The Commission on Presidential Debates, as I've previously outlined, is run by lobbyists and corporate CEOs, for lobbyists and CEOs. Until Time Magazine's Mark Helprin leaked the "gentleman's agreement" the CPD had very undemocratically refused to divulge the terms and conditions whereby predigested drivel would be spewed into the undecided living rooms of the Banana Republic States of America. The document is really kind of a yawn. Mitt and Barry, prima donnas that they are, are allowed to bring their own make-up artists. (nothing about nails ladies, though). The "green rooms" where they will hover while awaiting their big entrances will be close enough to the stage so they won't be sweating like pigs from a too-long walk into the limelight. Panning camera shots of dismayed spouses and nose-picking spawn in the audience are verboten. Each man will be allowed to bring along his own own still photographer for posterity. No Leni Riefenstahlish documentarians allowed, though. All camera angles will be flattering. The mics will be wireless so as to avoid accidents. The little tables holding their designer water will be close enough to avoid any untoward stretching or embarrassing spills.

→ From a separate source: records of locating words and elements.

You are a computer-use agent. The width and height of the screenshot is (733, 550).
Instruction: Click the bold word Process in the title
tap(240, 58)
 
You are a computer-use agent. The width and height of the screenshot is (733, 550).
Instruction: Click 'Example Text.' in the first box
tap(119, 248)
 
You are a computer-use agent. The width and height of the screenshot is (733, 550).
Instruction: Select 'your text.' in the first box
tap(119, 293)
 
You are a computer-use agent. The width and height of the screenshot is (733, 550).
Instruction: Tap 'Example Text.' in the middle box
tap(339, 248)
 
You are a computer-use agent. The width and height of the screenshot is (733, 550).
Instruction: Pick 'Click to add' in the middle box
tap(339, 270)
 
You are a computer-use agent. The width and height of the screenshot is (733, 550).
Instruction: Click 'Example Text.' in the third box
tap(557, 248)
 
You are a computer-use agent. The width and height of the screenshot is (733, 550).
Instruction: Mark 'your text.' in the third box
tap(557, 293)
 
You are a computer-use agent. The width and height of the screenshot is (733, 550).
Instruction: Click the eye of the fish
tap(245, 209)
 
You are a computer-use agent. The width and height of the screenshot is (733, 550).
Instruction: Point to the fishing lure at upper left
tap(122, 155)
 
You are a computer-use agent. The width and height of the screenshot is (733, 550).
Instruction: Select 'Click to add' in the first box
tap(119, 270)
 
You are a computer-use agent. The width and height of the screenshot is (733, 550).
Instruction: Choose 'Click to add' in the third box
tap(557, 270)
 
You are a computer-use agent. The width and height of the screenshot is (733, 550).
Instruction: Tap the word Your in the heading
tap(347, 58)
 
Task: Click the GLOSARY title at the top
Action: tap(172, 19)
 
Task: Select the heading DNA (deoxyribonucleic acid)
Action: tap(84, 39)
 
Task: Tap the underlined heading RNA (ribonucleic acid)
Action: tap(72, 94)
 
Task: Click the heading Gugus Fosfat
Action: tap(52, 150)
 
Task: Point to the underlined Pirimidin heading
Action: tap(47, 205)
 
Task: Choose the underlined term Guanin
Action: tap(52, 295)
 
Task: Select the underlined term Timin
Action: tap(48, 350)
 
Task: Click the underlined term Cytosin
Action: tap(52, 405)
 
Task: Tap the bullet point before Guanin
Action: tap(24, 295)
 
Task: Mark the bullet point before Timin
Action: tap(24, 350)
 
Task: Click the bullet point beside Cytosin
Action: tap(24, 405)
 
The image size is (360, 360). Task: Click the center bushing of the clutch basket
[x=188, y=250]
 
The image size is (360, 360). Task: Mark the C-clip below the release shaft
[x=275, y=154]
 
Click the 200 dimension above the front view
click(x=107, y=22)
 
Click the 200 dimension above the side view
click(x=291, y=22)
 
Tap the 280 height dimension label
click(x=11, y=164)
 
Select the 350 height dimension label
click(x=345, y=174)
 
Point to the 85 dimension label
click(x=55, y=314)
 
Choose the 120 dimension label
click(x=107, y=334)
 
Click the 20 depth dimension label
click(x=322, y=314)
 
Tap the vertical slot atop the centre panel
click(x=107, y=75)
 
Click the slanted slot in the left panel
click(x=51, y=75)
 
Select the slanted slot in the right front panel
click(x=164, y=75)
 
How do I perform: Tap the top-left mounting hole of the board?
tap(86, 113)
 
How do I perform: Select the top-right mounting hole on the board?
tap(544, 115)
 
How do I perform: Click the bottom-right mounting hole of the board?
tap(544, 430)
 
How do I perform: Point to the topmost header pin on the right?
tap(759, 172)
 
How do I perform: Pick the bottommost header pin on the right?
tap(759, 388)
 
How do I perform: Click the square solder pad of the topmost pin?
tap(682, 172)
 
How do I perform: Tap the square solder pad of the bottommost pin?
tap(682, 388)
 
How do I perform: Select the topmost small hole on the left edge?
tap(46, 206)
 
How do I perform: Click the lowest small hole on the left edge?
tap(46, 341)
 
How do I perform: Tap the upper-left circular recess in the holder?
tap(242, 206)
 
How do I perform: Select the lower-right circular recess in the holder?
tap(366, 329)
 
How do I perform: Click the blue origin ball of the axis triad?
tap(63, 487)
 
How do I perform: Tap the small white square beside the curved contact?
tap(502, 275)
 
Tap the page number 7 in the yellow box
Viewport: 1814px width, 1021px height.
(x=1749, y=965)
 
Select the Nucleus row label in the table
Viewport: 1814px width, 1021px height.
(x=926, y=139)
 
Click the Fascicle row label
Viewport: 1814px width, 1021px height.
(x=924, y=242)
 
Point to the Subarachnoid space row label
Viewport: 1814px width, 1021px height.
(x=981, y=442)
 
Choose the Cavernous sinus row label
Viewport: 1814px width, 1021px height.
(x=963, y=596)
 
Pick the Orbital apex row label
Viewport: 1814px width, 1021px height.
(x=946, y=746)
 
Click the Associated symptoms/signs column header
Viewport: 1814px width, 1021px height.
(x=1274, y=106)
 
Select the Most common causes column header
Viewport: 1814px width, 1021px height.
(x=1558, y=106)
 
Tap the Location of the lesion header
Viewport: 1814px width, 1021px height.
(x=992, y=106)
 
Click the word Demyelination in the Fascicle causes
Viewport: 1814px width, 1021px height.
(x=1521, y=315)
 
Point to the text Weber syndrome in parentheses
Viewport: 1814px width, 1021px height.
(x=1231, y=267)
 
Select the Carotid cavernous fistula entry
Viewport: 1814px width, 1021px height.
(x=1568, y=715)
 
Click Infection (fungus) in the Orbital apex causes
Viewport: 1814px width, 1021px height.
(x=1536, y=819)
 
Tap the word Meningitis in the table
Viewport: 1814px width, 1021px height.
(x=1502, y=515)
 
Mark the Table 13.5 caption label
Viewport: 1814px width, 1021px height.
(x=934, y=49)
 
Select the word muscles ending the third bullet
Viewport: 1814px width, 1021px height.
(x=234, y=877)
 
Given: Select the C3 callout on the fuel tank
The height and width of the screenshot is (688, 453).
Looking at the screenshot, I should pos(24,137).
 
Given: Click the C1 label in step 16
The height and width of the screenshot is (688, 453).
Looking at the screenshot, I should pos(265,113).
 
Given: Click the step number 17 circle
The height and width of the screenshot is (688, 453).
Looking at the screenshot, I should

Amazingly enough, the Debate police will ensure that neither Mitt nor Barry sneaks any electronic device, prop, or other "tangible thing" to the stage with them. Whether they will actually be frisked or body-scanned is not known, but the agreement does allow Candy Crowley to interrupt the whole shebang if she discovers either one of them cheating in any way. We can only hope. We can also hope that one of the pre-approved, "undecided" citizen questioners launches into a tirade against war, unfettered capitalism and the corruption of politics by the monied interests before the microphone is turned off. That is the only reason I'll be tuning in.